In this case there is only one problematic join key. Other times there may be many more.
Enable and configure Query Watchdog
To enable and configure Query Watchdog, the following steps are required.
- Enable Watchdog with
spark.databricks.queryWatchdog.enabled
. - Configure the task runtime with
spark.databricks.queryWatchdog.minTimeSecs
. - Display output with
spark.databricks.queryWatchdog.minOutputRows
. - Configure the output ratio with
spark.databricks.queryWatchdog.outputRatioThreshold
.
To a prevent a query from creating too many output rows for the number of input rows, you can enable Query Watchdog and configure the maximum number of output rows as a multiple of the number of input rows. In this example we use a ratio of 1000 (the default).
spark.conf.set("spark.databricks.queryWatchdog.enabled", true)
spark.conf.set("spark.databricks.queryWatchdog.outputRatioThreshold", 1000L)

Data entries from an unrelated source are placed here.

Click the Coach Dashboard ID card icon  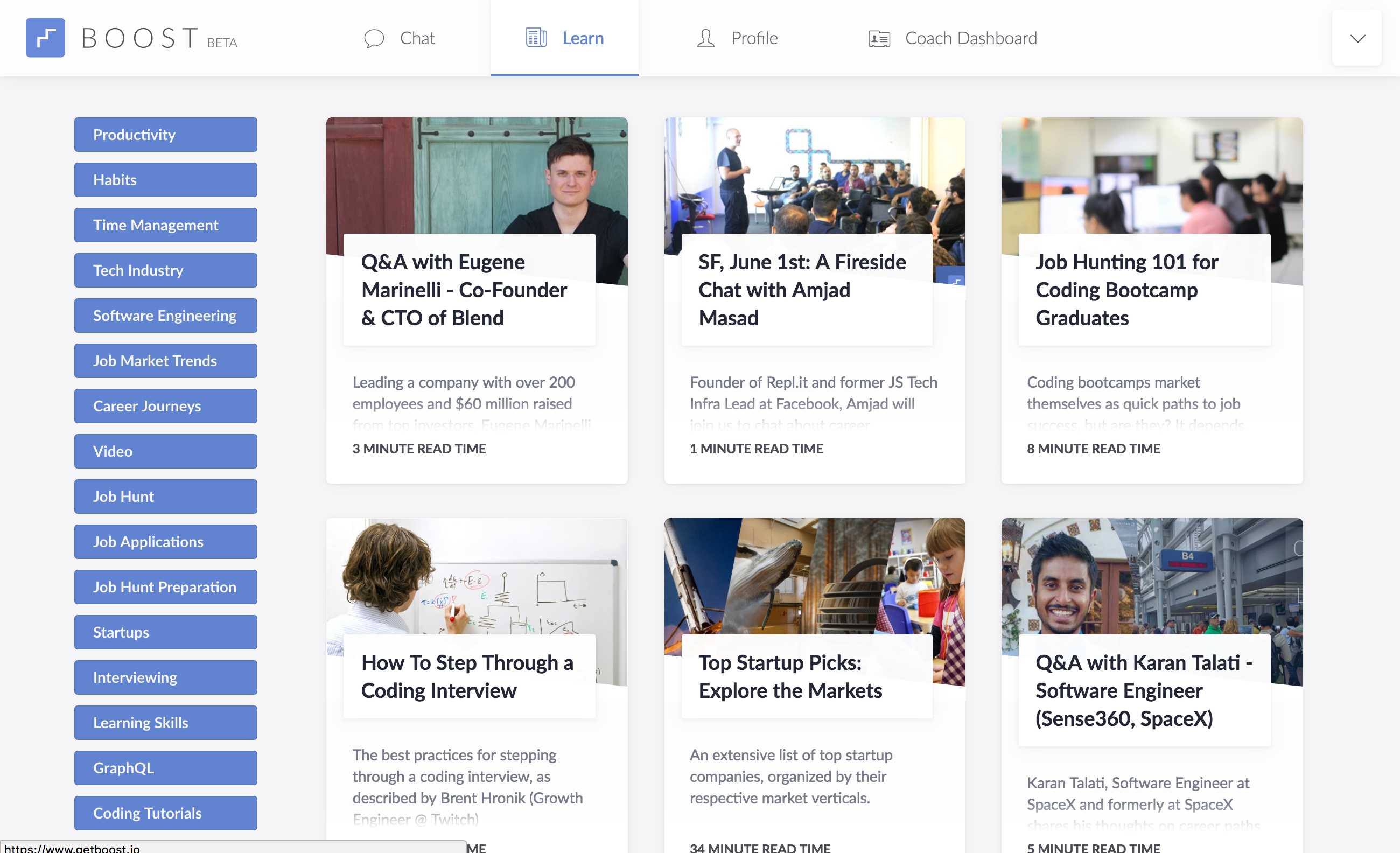click(x=879, y=39)
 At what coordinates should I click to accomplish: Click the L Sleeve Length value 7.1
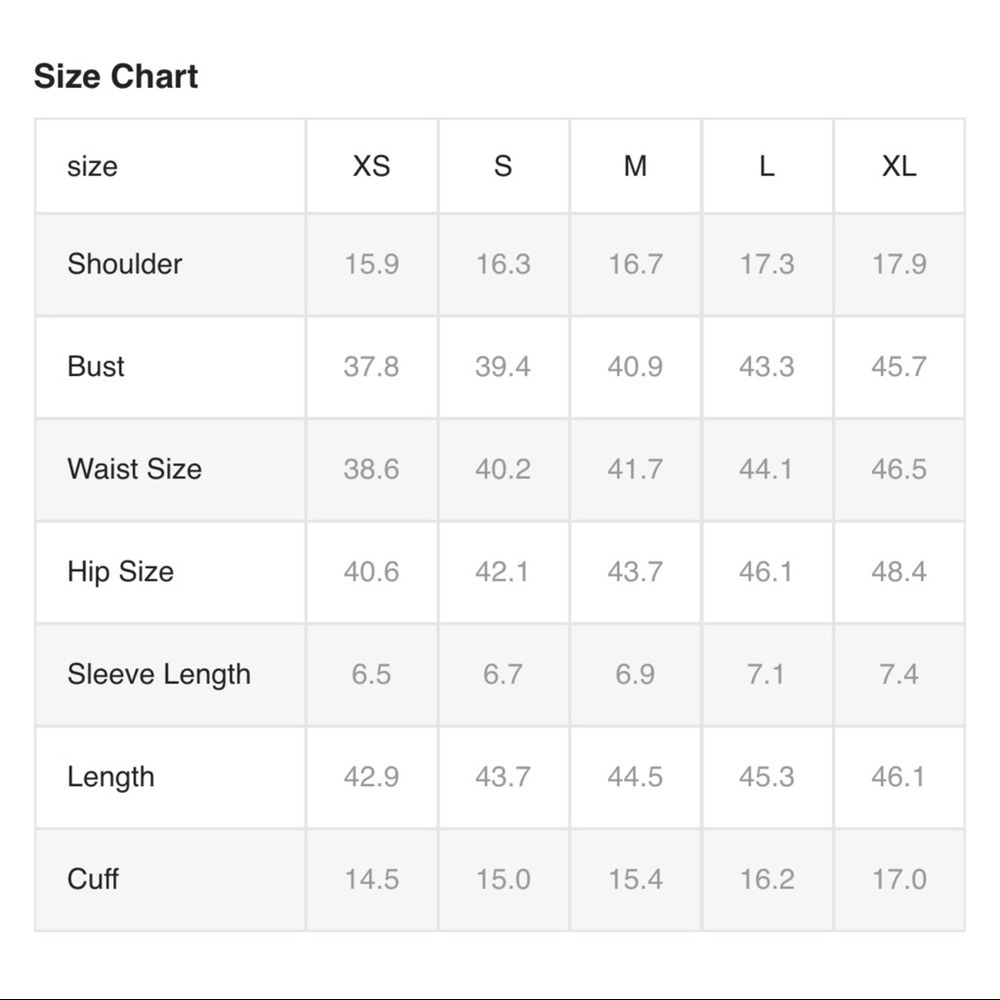766,674
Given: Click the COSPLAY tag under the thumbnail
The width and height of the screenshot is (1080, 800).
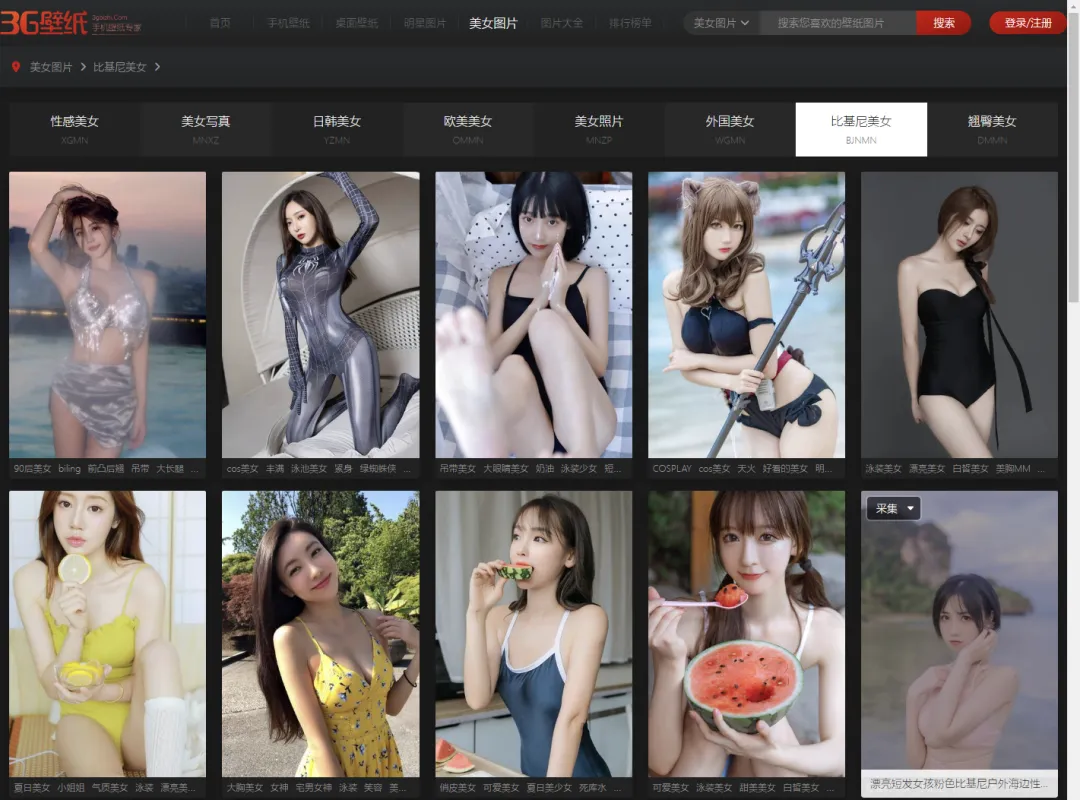Looking at the screenshot, I should point(671,468).
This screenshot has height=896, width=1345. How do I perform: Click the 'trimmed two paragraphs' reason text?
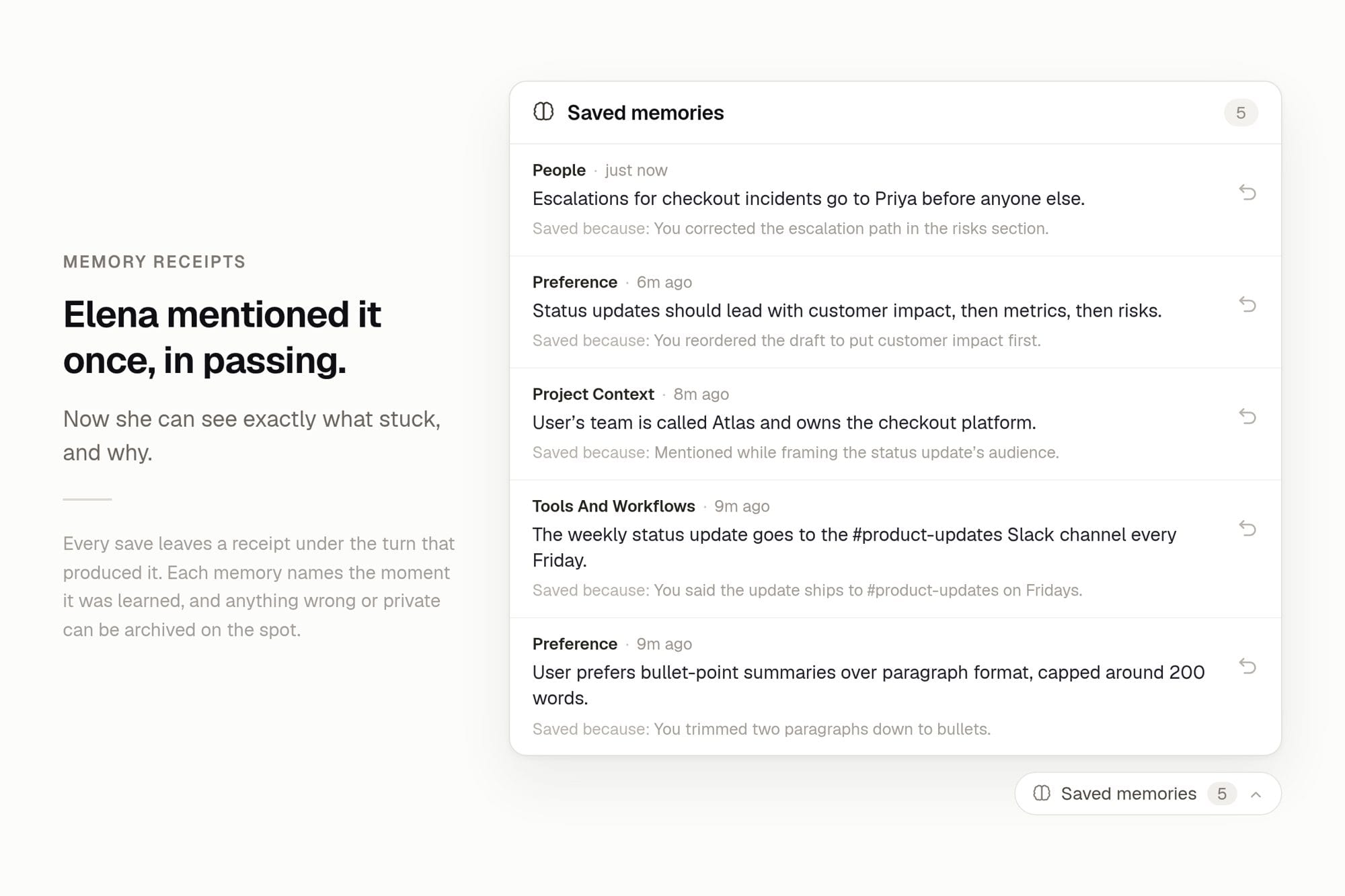tap(761, 729)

The latter configuration declares that any given task should never produce more than 1000 times the number of input rows.
Tip
The output ratio is completely customizable. We recommend starting lower and seeing what threshold works well for you and your team. A range of 1,000 to 10,000 is a good starting point.
Not only does Query Watchdog prevent users from monopolizing compute resources for jobs that will never complete, it also saves time by fast-failing a query that would have never completed. For example, the following query will fail after several minutes because it exceeds the ratio.
SELECT
z.id
join_key,
sum(z.id),
count(z.id)
FROM
(SELECT
x.id,
y.join_key
FROM
table_x x
JOIN
table_y y
on x.join_key = y.join_key) z
GROUP BY join_key, z.id
Here's what you would see:
It's usually enough to enable Query Watchdog and set the output/input threshold ratio, but you also have the option to set two additional properties: spark.databricks.queryWatchdog.minTimeSecs
and spark.databricks.queryWatchdog.minOutputRows
. These properties specify the minimum time a given task in a query must run before cancelling it and the minimum number of output rows for a task in that query.

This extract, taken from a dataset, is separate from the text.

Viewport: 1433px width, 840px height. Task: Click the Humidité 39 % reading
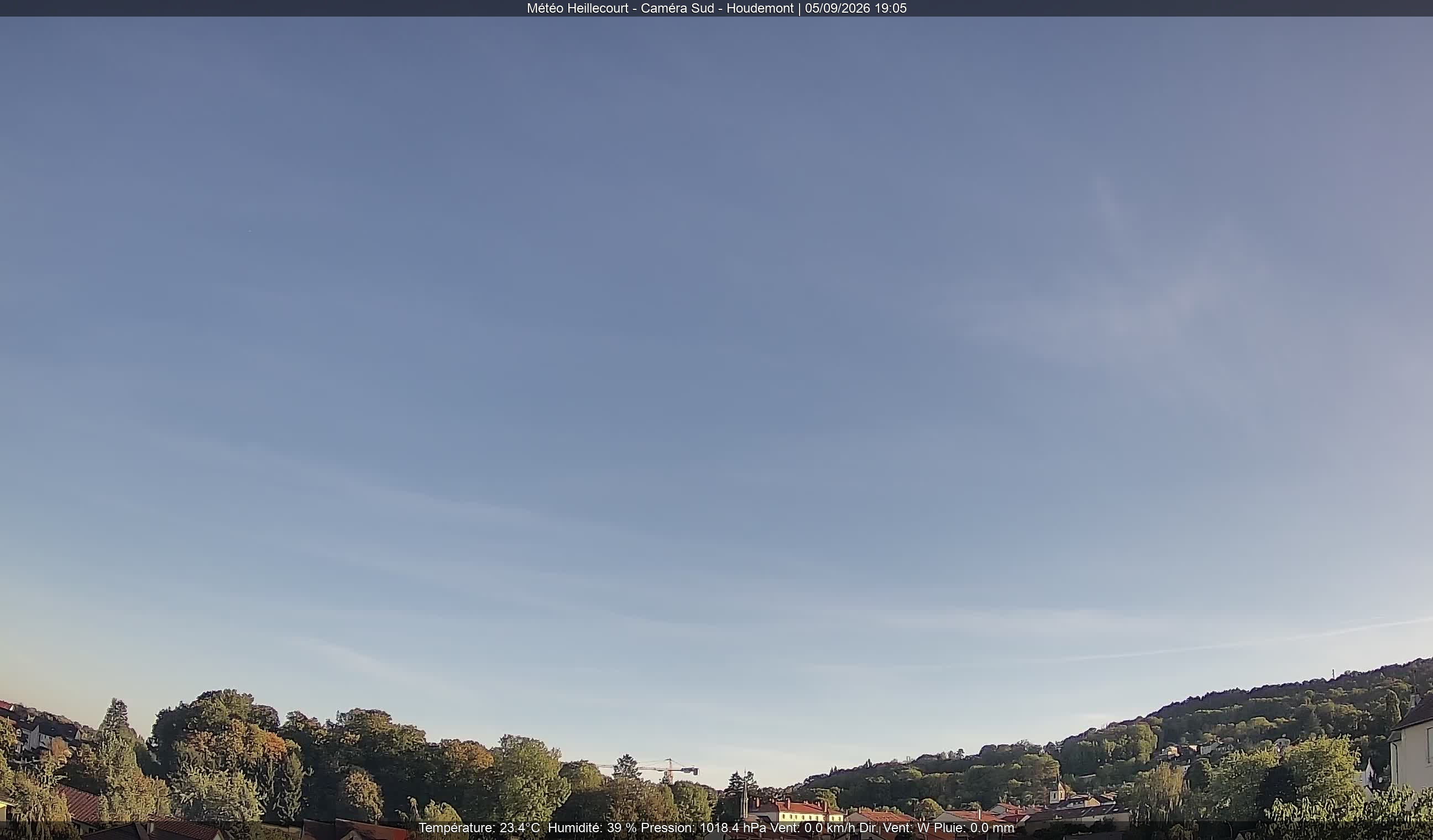(592, 827)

For example, you can set minTimeSecs
to a higher value if you want to give it a chance to produce a large number of rows per task. Likewise, you can set spark.databricks.queryWatchdog.minOutputRows
to ten million if you want to stop a query only after a task in that query has produced ten million rows. Anything less and the query succeeds, even if the output/input ratio was exceeded.
spark.conf.set("spark.databricks.queryWatchdog.minTimeSecs", 10L)

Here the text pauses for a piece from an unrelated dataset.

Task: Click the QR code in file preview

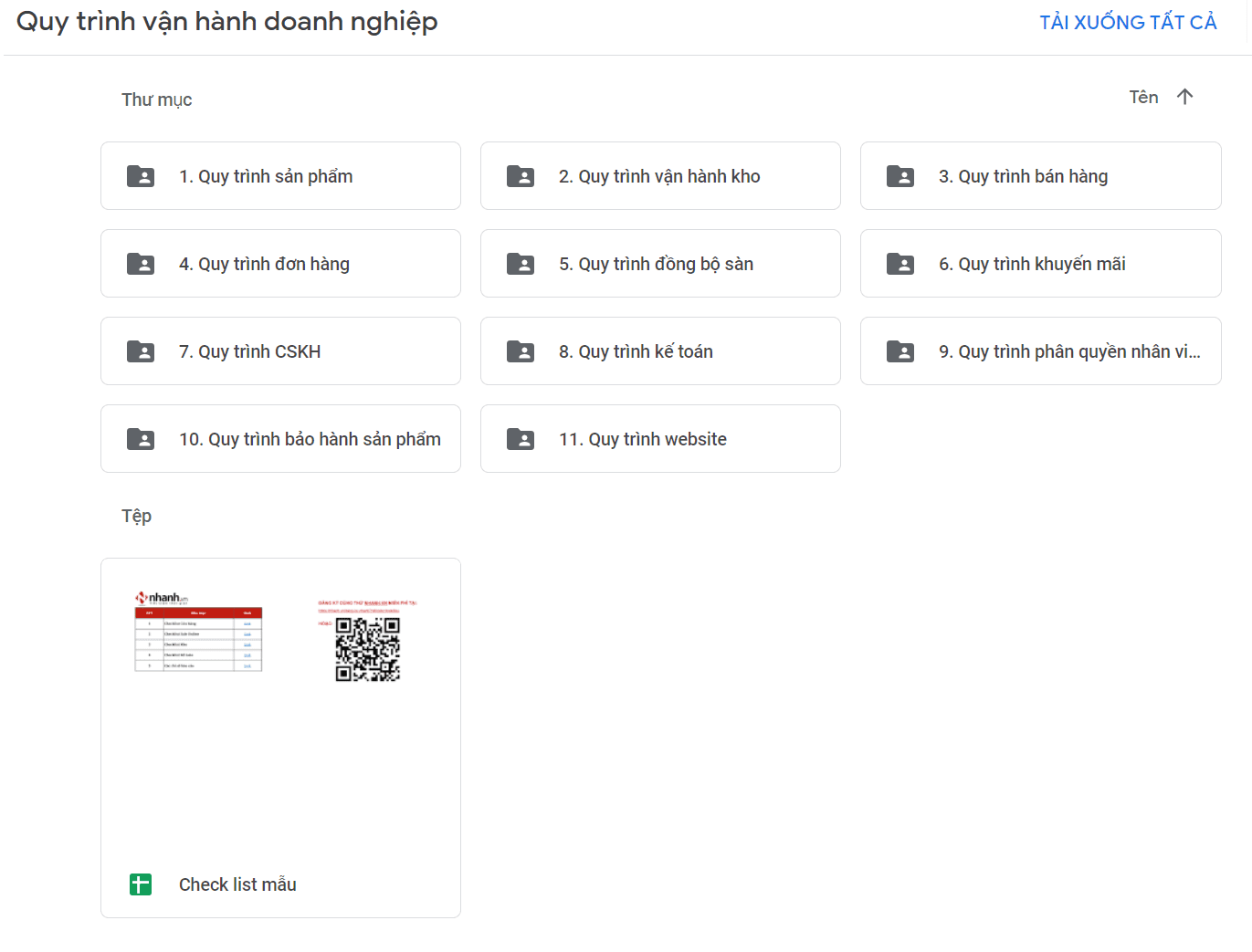Action: (x=367, y=649)
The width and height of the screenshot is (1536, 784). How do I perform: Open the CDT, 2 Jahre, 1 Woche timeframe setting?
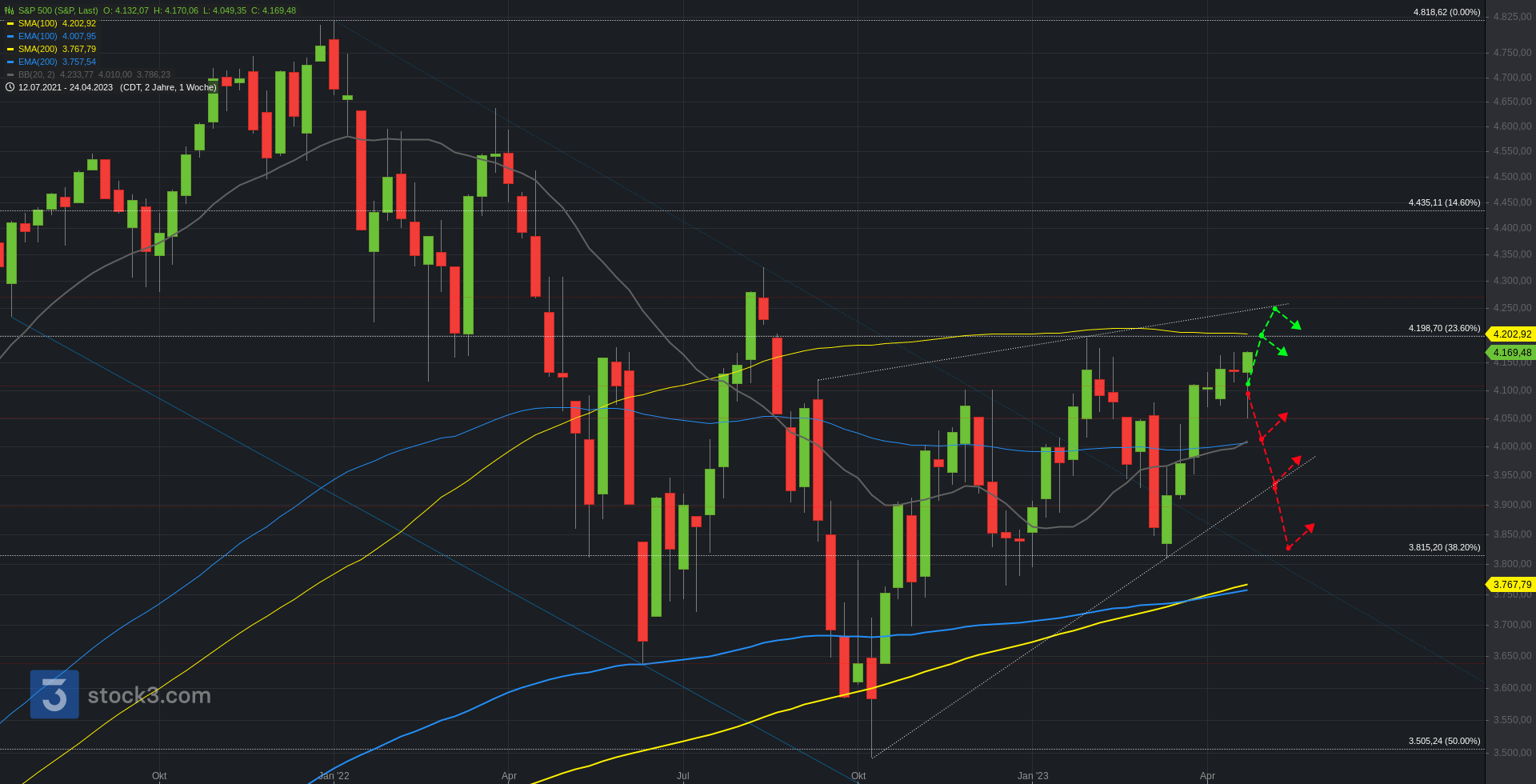tap(168, 87)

spark.conf.set("spark.databricks.queryWatchdog.minOutputRows", 100000L)
Tip
If you configure Query Watchdog in a notebook, the configuration does not persist across compute restarts. If you want to configure Query Watchdog for all users of a compute, we recommend that you use a compute configuration.
Detect query on extremely large dataset
Another typical large query may scan a large amount of data from big tables/datasets. The scan operation may last for a long time and saturate compute resources (even reading metadata of a big Hive table can take a significant amount of time). You can set maxHivePartitions
to prevent fetching too many partitions from a big Hive table. Similarly, you can also set maxQueryTasks
to limit queries on an extremely large dataset.
spark.conf.set("spark.databricks.queryWatchdog.maxHivePartitions", 20000)
spark.conf.set("spark.databricks.queryWatchdog.maxQueryTasks", 20000)
When should you enable Query Watchdog?
Query Watchdog should be enabled for ad hoc analytics compute where SQL analysts and data scientists are sharing a given compute and an administrator needs to make sure that queries "play nicely" with one another.
When should you disable Query Watchdog?
In general we do not advise eagerly cancelling queries used in an ETL scenario because there typically isn't a human in the loop to correct the error. We recommend that you disable Query Watchdog for all but ad hoc analytics compute.